Transcending the amyloid-beta dominance paradigm in Alzheimer's disease: An exploration of behavioural, metabolic, and gut microbiota phenotypes in 5xFAD mice.

The amyloid cascade hypothesis is widely accepted as an explanation for the neuropathological changes in Alzheimer's disease (AD). However, the role of amyloid-beta (Aβ) as the sole cause of these changes is being questioned. Using the 5xFAD mouse model of AD, we investigated various factors contributing to neuropathology, including genetic load (heterozygous (HTZ) versus homozygous (HZ) condition), behavioural phenotype, neuropathology markers, metabolic physiology, and gut microbiota composition at early (5 months of age) and late (12 months of age) stages of disease onset, and considering both sexes.
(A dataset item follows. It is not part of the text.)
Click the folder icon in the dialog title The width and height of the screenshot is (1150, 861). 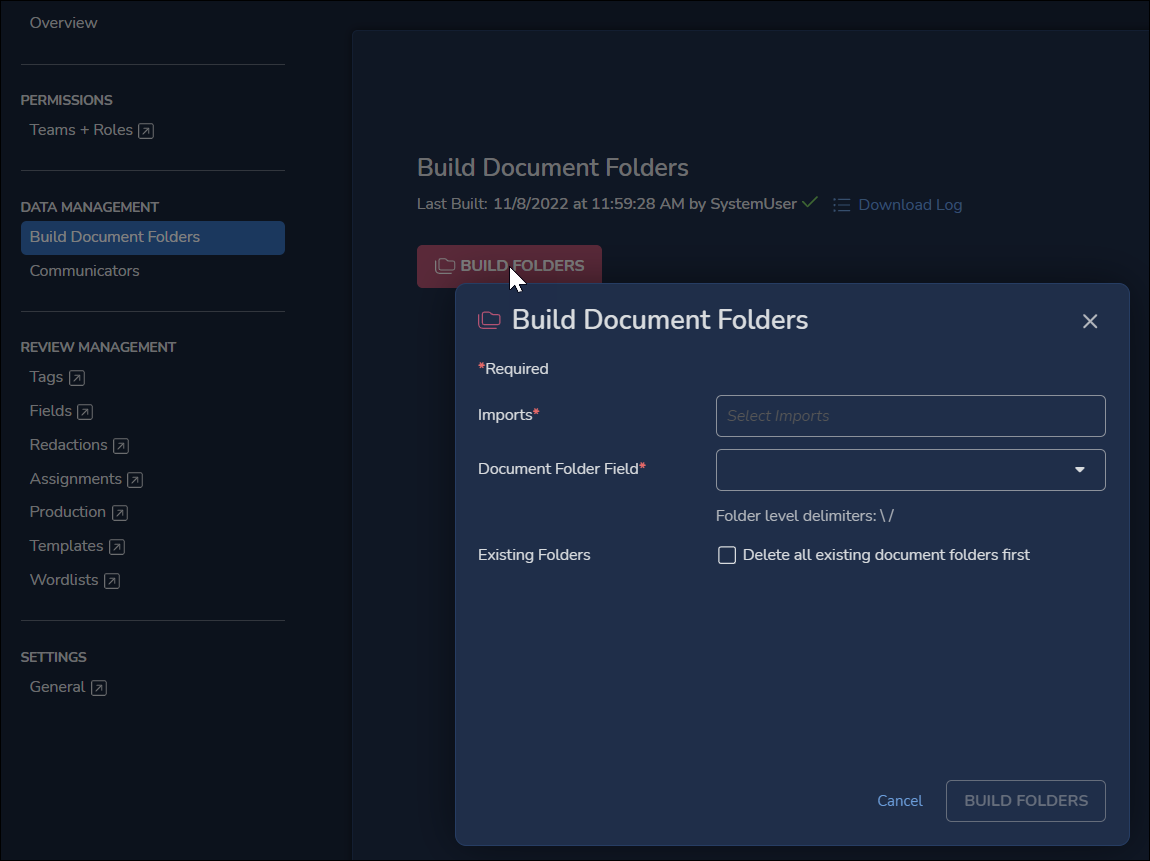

At 5 months of age, both HTZ and HZ mice exhibited hippocampal alterations associated with Aβ accumulation, leading to increased neuroinflammation and disrupted PI3K-Akt pathway. However, only HZ mice showed cognitive impairment in the Y-maze and Morris water maze tests, worsening with age. Dysregulation of both insulin and insulin secretion-regulating GIP peptide were observed at 5 months of age, disappearing later. Circulating levels of metabolic-regulating hormones, such as Ghrelin and resisting helped to differentiates HTZ mice from HZ mice. Differences between HTZ and HZ mice were also observed in gut microbiota composition, disrupted intestinal barrier proteins, and increased proinflammatory products in the intestine. These findings suggest that cognitive impairment in 5xFAD mice may not solely result from Aβ aggregation. Other factors, including altered PI3K-Akt signalling, disrupted insulin-linked metabolic pathways, and changes in gut microbiota, contribute to disease progression. Targeting Aβ deposition alone may not suffice. Understanding AD pathogenesis and its multiple contributing factors is vital for effective therapies.